Rows:
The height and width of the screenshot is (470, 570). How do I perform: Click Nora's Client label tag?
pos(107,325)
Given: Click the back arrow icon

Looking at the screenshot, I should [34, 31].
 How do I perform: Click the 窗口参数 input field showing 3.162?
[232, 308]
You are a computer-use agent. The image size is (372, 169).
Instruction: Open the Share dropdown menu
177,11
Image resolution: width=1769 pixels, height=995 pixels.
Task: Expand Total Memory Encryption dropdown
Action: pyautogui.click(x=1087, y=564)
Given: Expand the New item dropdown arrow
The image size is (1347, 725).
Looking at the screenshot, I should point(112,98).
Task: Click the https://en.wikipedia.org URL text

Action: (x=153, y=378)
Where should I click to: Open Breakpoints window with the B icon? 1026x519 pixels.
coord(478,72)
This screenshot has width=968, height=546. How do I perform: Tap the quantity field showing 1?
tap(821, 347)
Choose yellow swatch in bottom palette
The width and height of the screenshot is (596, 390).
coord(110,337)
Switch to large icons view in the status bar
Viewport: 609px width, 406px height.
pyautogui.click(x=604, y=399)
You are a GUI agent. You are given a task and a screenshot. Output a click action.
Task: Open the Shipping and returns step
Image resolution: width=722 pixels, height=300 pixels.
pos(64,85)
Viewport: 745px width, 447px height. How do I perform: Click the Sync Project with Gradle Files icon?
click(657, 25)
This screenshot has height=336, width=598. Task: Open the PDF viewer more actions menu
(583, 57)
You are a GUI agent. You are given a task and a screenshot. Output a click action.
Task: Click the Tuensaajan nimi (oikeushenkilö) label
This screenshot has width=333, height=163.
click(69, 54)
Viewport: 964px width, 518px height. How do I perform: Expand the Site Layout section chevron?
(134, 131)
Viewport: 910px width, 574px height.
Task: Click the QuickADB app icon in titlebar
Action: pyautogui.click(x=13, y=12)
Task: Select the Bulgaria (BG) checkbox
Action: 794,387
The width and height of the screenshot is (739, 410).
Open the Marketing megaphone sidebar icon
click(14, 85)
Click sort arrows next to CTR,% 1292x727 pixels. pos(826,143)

Aim:
In the stretch from the line containing "The width and height of the screenshot is (739, 410)." through the end of the records, change "sidebar" to "toolbar" and repeat those lines with nothing else altered.

Worked solution:
The width and height of the screenshot is (739, 410).
Open the Marketing megaphone toolbar icon
click(14, 85)
Click sort arrows next to CTR,% 1292x727 pixels. pos(826,143)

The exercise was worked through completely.